Centauri Dreams marvels at the growth of the new lexicon whose definitions routintely fill these pages. Just the other day we encountered ‘mascon’ — a concentration of mass denoting the presence of a long-obscured crater. Today we get ‘planemos’ — planetary mass objects that float freely through space rather than orbiting a star. The latter come from new findings being discussed at the American Astronomical Society’s Calgary meeting that started yesterday and runs through Thursday. We’ll have a good deal to say about that meeting as the week progresses.

But back to planemos, whose existence was suggested by earlier work on brown dwarfs, many of which are known to be surrounded by potentiallly planet-forming disks of material. “Now that we know of these planetary mass objects with their own little infant planetary systems, the definition of the word ‘planet’ has blurred even more,” says Ray Jayawardhana (University of Toronto), who presented the findings in Calgary today. “In a way, the new discoveries are not too surprising – after all, Jupiter must have been born with its own disc, out of which its bigger moons formed.”

Artist's conception of planemo disk

Image (click to enlarge): Astronomers have found disks of dust and gas, the raw material for planet making, around objects that are only a few times heftier than Jupiter. These findings suggest that miniature versions of the solar system may circle “planemos” that are some 100 times less massive than our Sun. Credit: Jon Lomberg (www.jonlomberg.com).

But Jupiter is a mini-solar system orbiting within a larger one. What Jayawardhana and team are looking at are six newly formed objects somewhat larger than Jupiter that are located in star-forming regions some 450 light years from Earth. Their infrared signatures, detected by European Southern Observatory telescopes, lead the astronomers to believe they will evolve planetary systems of their own. All are larger than Jupiter, but range between five and fifteen times Jupiter mass, so they’re clearly not brown dwarfs.

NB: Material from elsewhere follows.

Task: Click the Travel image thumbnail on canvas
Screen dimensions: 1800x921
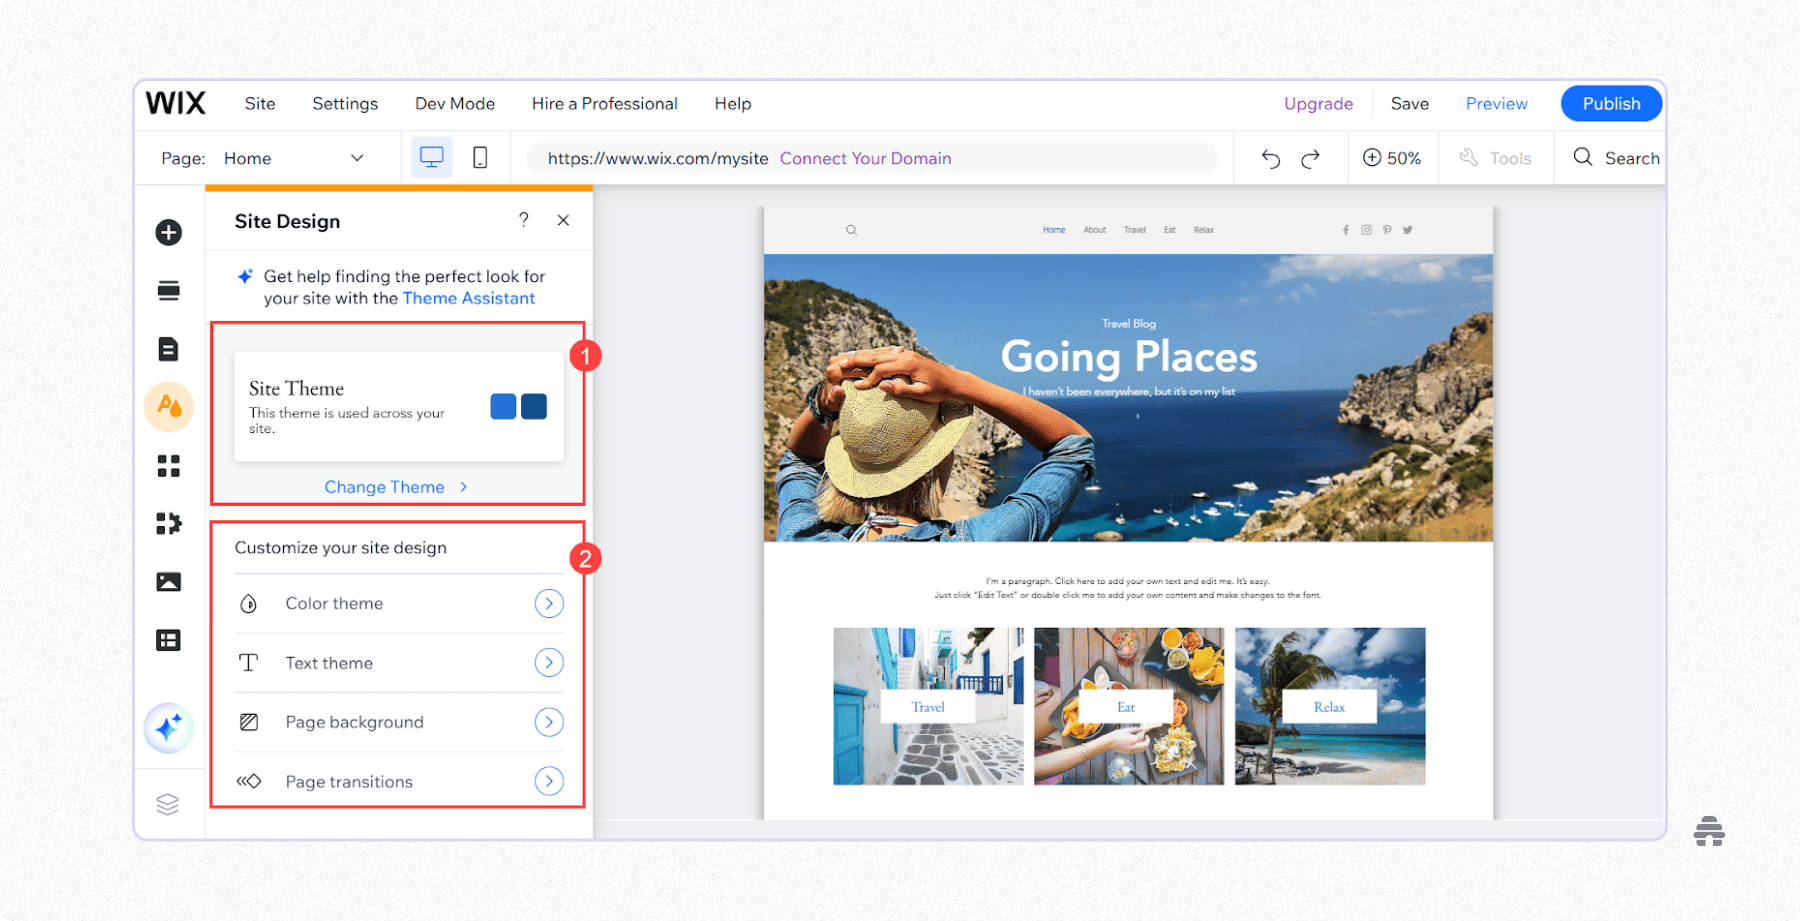Action: coord(928,706)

Backing up these conclusions is a second study by Jayawardhana, Subhanjoy Mohanty (Harvard-Smithsonian Center for Astrophysics) and colleagues that targets the brown dwarf 2M1207, known to have a planetary companion discovered some two years ago and dubbed, logically enough, 2M1207B. That planet, some eight times the mass of Jupiter, orbits the brown dwarf at about 40 AU. It has now been shown to be orbited by a disk of its own, an indication that objects not much larger than Jupiter may be prolific in producing small planets.

The size of this planet in relation to the brown dwarf it orbits, and its unusually large separation from the dwarf, tell us something about how 2M1207B probably formed. “Mass ratios of that size are more typical for binary stars than for planetary systems,” said Mohanty. “2M 1207B probably formed like a star, together with the brown dwarf, rather than from core accretion like giant planets around other stars.”

Centauri Dreams‘ take: These findings should strengthen our interest in brown dwarfs, around which planetary systems now seem more and more likely to be found, and suggest intriguing new candidates for potential biospheres as we tune up future life-finder space telescope missions. Indeed, the last five years have begun to shift attention from a narrow focus on Sol-type stars to potential life-bearing worlds around M-class red dwarfs, and it is clear that we may have to keep other options open in a universe that seems to produce planetary systems wherever and whenever it gets the slightest chance.